The proposed ITMTL scheme consists of four modules: (1) Data Collection and Rough Position Estimation, (2) Estimation and Compensation of Propagation Delay, (3) Node Localization, and (4) Iteration, with the help of which the proposed scheme can solve all the three core problems in the practical application and research of time synchronization and node localization. Figure 3 is the system architecture of the proposed scheme with the specific processing as follows. First, the timestamps are collected and the TDOA method is used to estimate the rough position of the node in the first round of message exchange. The stratification effect will be compensated before the propagation delay estimation process. After that, linear regression synchronization will be performed on the undetermined nodes using the previously collected timestamps and the propagation delays calculated in the previous rounds of message exchanges to update the clock skew and offset, which can help update the propagation delay. Moreover, an IMM tracing algorithm is put forward in ITMTL to reduce the impact of nodes mobility on localization. Finally, the previous process is iterated, and the position calculated by the localization phase is used as a rough position in the next round of message exchange. The entire iteration ends when no more messages are exchanged. The four modules of the ITMTL scheme are introduced below.

→ Information shown:
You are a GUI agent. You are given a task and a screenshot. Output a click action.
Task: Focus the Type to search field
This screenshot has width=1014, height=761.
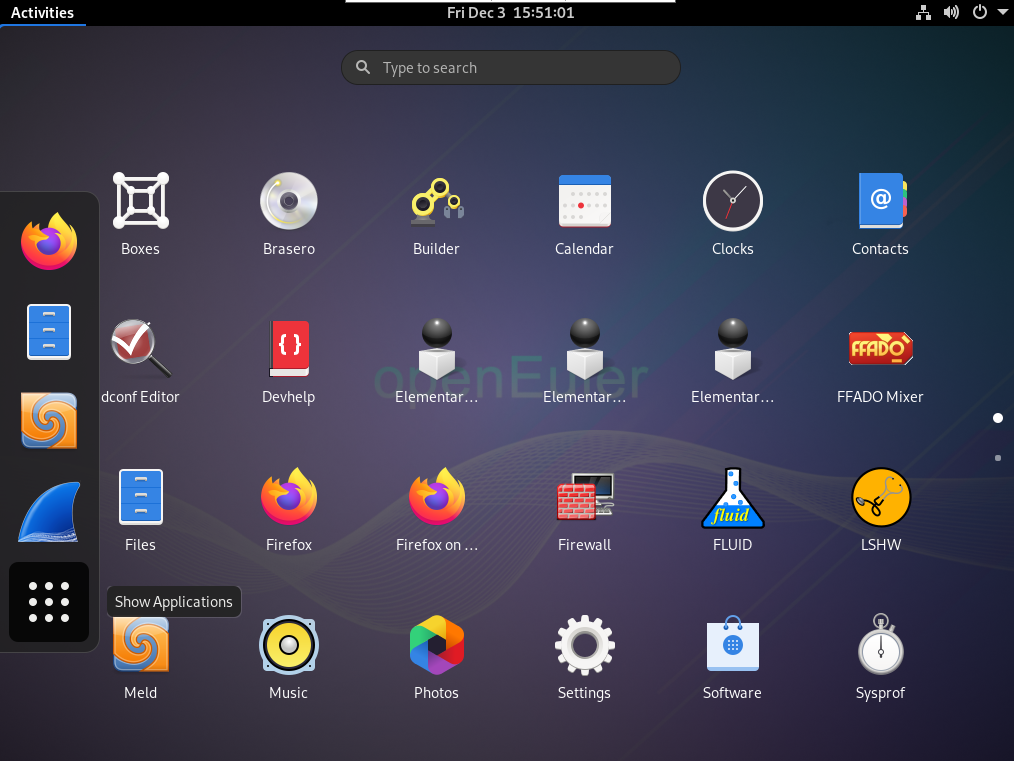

→ What is asked:
a) In the ITMTL scheme passage, what condition ends the entire iteration?
b) Carry the ITMTL scheme passage forward from its final sentence.
The listing has no connection to the ITMTL scheme passage.

→ Expected outputs:
a) The iteration ends when no more messages are exchanged.

b)
Figure 3.

The proposed system architecture.

Phase 1: data collection and rough position estimation

Message exchange is initiated by the ordinary node with transmitting a Req message to its neighboring reference node first, and the transmission timestamp T₁[N] obtained at the MAC layer before the message leaves will be recorded. The local time will be marked as t₂[N] by each reference node and the moving speed $v_{r 0}$ of the ordinary node relative to the reference node will also be recorded after receiving the Req message. After that, a Res message containing its position information t₂[N], relative moving speed $v_{r 0}$ , and transmission time t₃[N] will be returned by each reference node after a time interval $t_{r}$ . The reception time will be marked as T₄[N] by ordinary nodes immediately and the moving speed $v_{r 1}$ of the ordinary node relative to the reference node will also be recorded when receiving the Res message. Figure 4 demonstrates the message exchange process between each pair of nodes.

Figure 4.

Message exchange process between each pair of nodes.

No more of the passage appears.